▶ **Work task**
Please produce an exact copy of only the lines from the one with "This screenshot has height=638, width=1048." through the last one of the material, without pictures.

◇ ◇ ◇ ◇ ◇

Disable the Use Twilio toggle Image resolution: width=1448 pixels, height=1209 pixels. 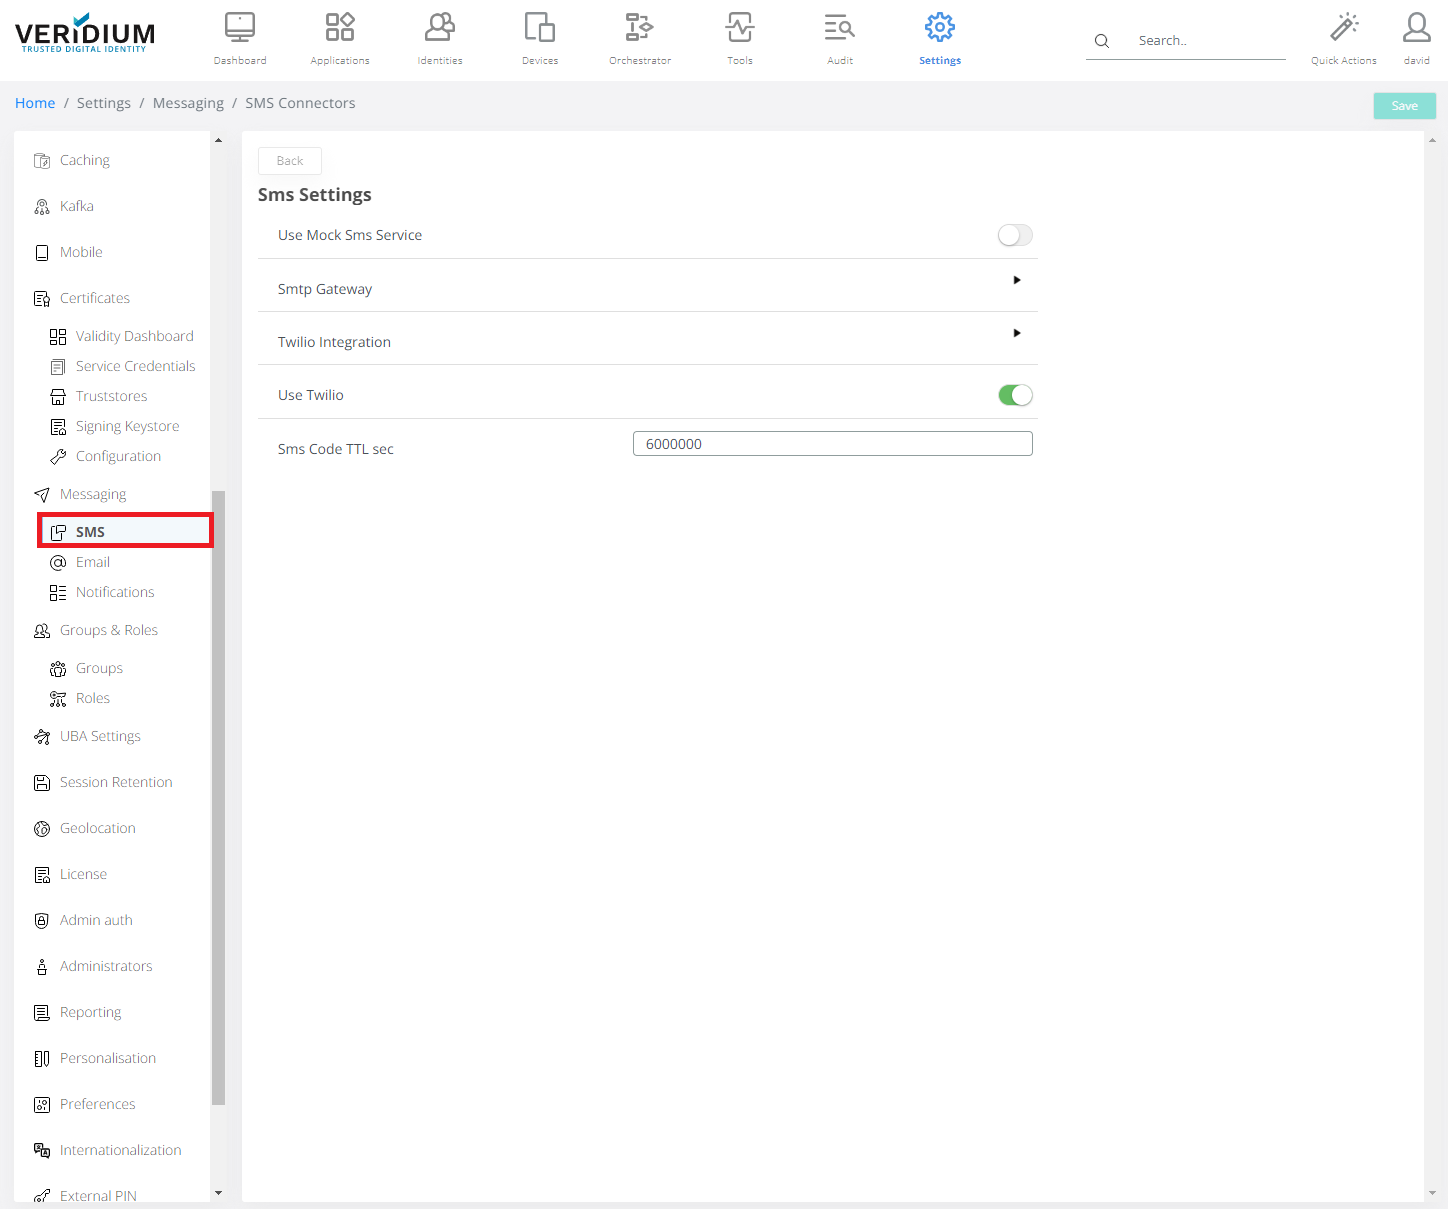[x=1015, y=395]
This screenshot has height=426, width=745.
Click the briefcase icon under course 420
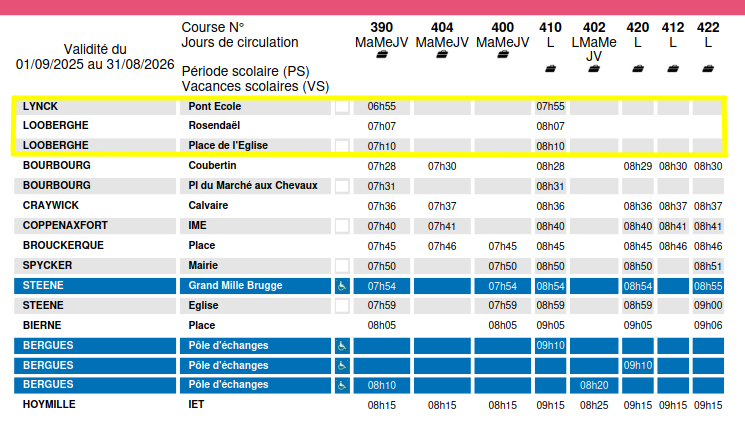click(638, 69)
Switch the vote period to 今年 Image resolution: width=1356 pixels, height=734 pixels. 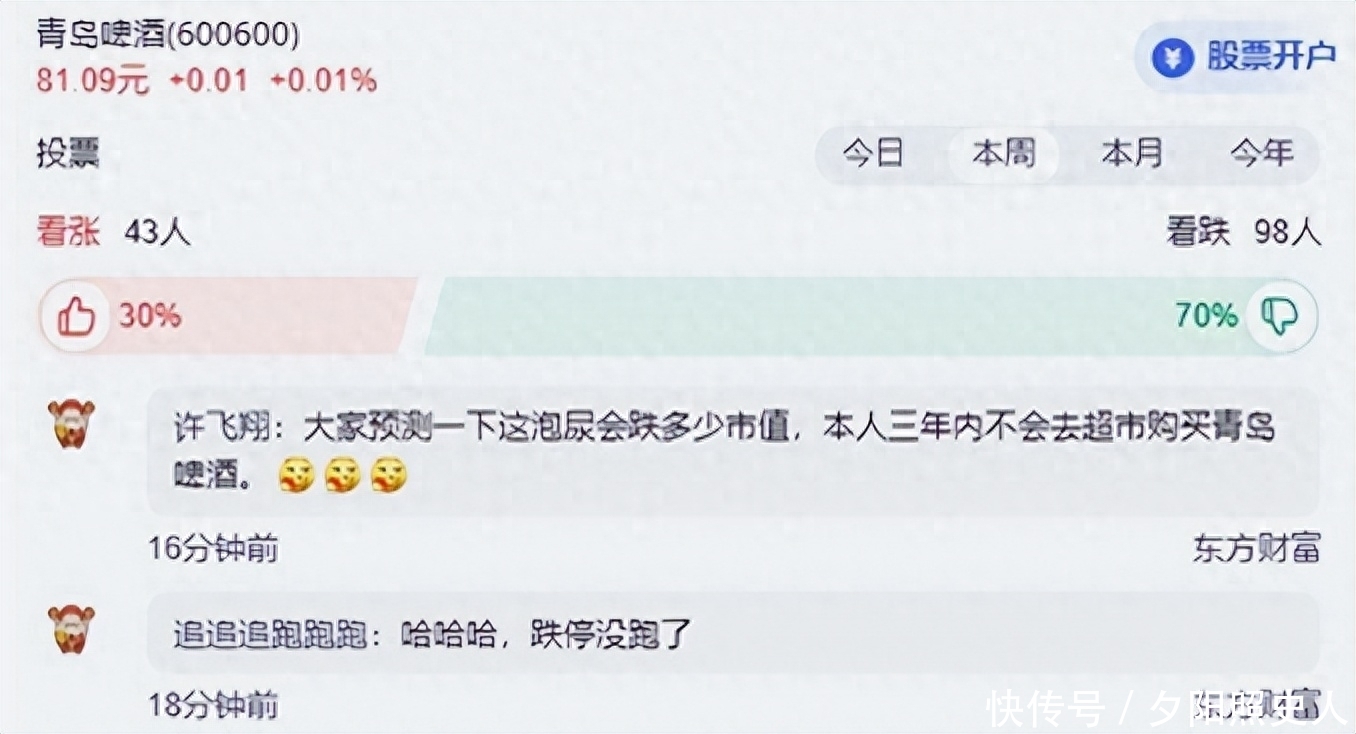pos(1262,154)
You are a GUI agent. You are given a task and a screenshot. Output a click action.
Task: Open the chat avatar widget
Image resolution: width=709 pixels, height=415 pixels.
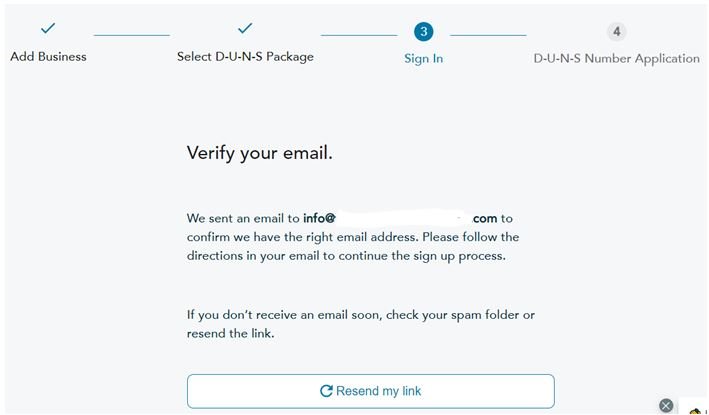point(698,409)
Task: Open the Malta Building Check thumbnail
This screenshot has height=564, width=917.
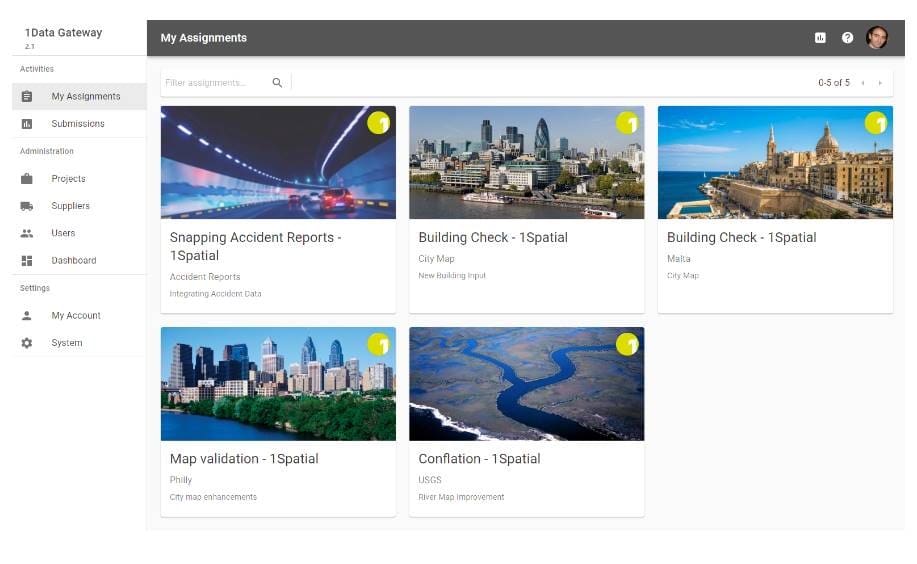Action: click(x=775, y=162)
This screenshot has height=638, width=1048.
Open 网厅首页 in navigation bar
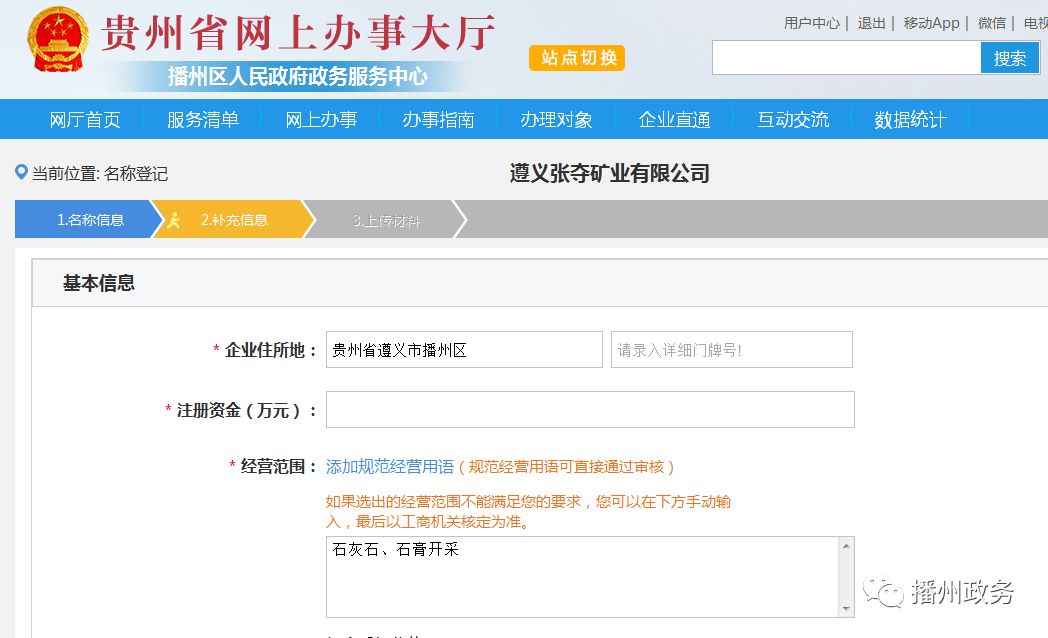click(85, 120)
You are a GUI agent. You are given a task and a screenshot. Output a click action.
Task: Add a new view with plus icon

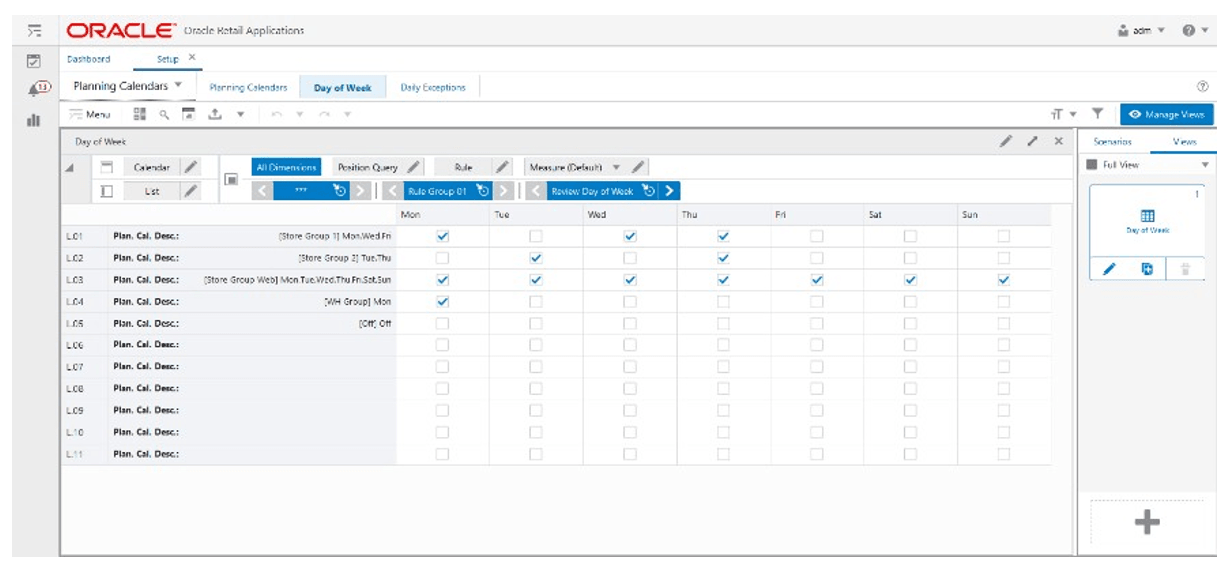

◇ ◇ ◇ ◇ ◇

▶ **Final answer**
This screenshot has height=638, width=1048.
Open 网厅首页 in navigation bar
click(85, 120)
You are a GUI agent. You are given a task and a screenshot. Output a click action.
Task: Add a new view with plus icon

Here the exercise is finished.